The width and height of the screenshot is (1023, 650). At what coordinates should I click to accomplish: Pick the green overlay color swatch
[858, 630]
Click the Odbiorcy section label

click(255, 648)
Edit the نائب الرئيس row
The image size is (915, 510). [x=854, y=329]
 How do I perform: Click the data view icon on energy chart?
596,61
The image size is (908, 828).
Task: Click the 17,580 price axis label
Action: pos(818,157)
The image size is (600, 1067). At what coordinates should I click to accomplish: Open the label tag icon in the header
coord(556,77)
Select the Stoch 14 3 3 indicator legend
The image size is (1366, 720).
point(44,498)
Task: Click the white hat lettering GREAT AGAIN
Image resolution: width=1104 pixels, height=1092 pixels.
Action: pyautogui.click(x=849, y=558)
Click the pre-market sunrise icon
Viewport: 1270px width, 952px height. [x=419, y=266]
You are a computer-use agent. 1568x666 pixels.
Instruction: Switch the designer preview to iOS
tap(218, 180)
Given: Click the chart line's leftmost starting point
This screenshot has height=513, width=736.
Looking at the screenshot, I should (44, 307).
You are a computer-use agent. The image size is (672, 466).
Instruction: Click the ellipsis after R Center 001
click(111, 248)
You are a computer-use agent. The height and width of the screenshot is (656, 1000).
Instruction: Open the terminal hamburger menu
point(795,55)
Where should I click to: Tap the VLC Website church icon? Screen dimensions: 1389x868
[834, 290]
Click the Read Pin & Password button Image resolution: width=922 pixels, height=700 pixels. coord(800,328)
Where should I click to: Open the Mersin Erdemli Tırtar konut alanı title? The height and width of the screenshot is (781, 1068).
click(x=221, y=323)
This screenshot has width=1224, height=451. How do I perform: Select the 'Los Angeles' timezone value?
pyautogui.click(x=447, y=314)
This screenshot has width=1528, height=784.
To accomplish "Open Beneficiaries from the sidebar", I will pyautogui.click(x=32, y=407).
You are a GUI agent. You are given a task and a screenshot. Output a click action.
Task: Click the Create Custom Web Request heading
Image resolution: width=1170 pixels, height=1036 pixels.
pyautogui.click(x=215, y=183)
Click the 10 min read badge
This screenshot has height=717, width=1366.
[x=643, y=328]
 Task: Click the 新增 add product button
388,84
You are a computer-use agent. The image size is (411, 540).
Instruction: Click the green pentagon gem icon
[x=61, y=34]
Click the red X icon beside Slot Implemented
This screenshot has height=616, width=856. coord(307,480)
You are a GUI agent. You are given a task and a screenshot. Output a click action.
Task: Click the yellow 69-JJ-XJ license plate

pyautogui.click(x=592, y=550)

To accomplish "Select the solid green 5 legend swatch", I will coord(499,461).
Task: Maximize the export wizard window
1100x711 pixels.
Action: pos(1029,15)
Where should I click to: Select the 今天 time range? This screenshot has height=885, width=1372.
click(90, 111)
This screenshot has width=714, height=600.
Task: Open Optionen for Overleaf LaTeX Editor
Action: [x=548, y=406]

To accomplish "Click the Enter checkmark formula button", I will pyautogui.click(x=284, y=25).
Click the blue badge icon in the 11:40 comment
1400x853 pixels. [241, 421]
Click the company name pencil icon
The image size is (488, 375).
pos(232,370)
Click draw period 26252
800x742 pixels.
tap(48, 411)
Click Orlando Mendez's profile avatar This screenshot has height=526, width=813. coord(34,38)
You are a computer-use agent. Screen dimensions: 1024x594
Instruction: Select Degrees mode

WHAT IS REQUIRED: Nothing may be omitted or altered; reproduce all of the entries.

SOLUTION FOR THIS TASK:
The width and height of the screenshot is (1023, 650). At what coordinates should I click to accomplish: Pick the green overlay color swatch
[858, 630]
Click the Odbiorcy section label

click(255, 648)
Edit the نائب الرئيس row
The image size is (915, 510). [x=854, y=329]
 How do I perform: Click the data view icon on energy chart?
596,61
The image size is (908, 828).
Task: Click the 17,580 price axis label
Action: pos(818,157)
The image size is (600, 1067). At what coordinates should I click to accomplish: Open the label tag icon in the header
coord(556,77)
Select the Stoch 14 3 3 indicator legend
The image size is (1366, 720).
point(44,498)
Task: Click the white hat lettering GREAT AGAIN
Image resolution: width=1104 pixels, height=1092 pixels.
Action: pyautogui.click(x=849, y=558)
Click the pre-market sunrise icon
Viewport: 1270px width, 952px height. [x=419, y=266]
You are a computer-use agent. 1568x666 pixels.
Instruction: Switch the designer preview to iOS
tap(218, 180)
Given: Click the chart line's leftmost starting point
This screenshot has height=513, width=736.
Looking at the screenshot, I should (44, 307).
You are a computer-use agent. The image size is (672, 466).
Instruction: Click the ellipsis after R Center 001
click(111, 248)
You are a computer-use agent. The height and width of the screenshot is (656, 1000).
Instruction: Open the terminal hamburger menu
point(795,55)
Where should I click to: Tap the VLC Website church icon? Screen dimensions: 1389x868
[834, 290]
Click the Read Pin & Password button Image resolution: width=922 pixels, height=700 pixels. coord(800,328)
Where should I click to: Open the Mersin Erdemli Tırtar konut alanı title? The height and width of the screenshot is (781, 1068).
click(x=221, y=323)
This screenshot has width=1224, height=451. How do I perform: Select the 'Los Angeles' timezone value?
pyautogui.click(x=447, y=314)
This screenshot has width=1528, height=784.
To accomplish "Open Beneficiaries from the sidebar", I will pyautogui.click(x=32, y=407).
You are a GUI agent. You are given a task and a screenshot. Output a click action.
Task: Click the Create Custom Web Request heading
Image resolution: width=1170 pixels, height=1036 pixels.
pyautogui.click(x=215, y=183)
Click the 10 min read badge
This screenshot has height=717, width=1366.
[x=643, y=328]
 Task: Click the 新增 add product button
388,84
You are a computer-use agent. The image size is (411, 540).
Instruction: Click the green pentagon gem icon
[x=61, y=34]
Click the red X icon beside Slot Implemented
This screenshot has height=616, width=856. coord(307,480)
You are a GUI agent. You are given a task and a screenshot. Output a click action.
Task: Click the yellow 69-JJ-XJ license plate

pyautogui.click(x=592, y=550)

To accomplish "Select the solid green 5 legend swatch", I will coord(499,461).
Task: Maximize the export wizard window
1100x711 pixels.
Action: pos(1029,15)
Where should I click to: Select the 今天 time range? This screenshot has height=885, width=1372.
click(90, 111)
This screenshot has width=714, height=600.
Task: Open Optionen for Overleaf LaTeX Editor
Action: [x=548, y=406]

To accomplish "Click the Enter checkmark formula button", I will pyautogui.click(x=284, y=25).
Click the blue badge icon in the 11:40 comment
1400x853 pixels. [241, 421]
Click the company name pencil icon
The image size is (488, 375).
pos(232,370)
Click draw period 26252
800x742 pixels.
tap(48, 411)
Click Orlando Mendez's profile avatar This screenshot has height=526, width=813. coord(34,38)
You are a computer-use agent. Screen dimensions: 1024x594
Instruction: Select Degrees mode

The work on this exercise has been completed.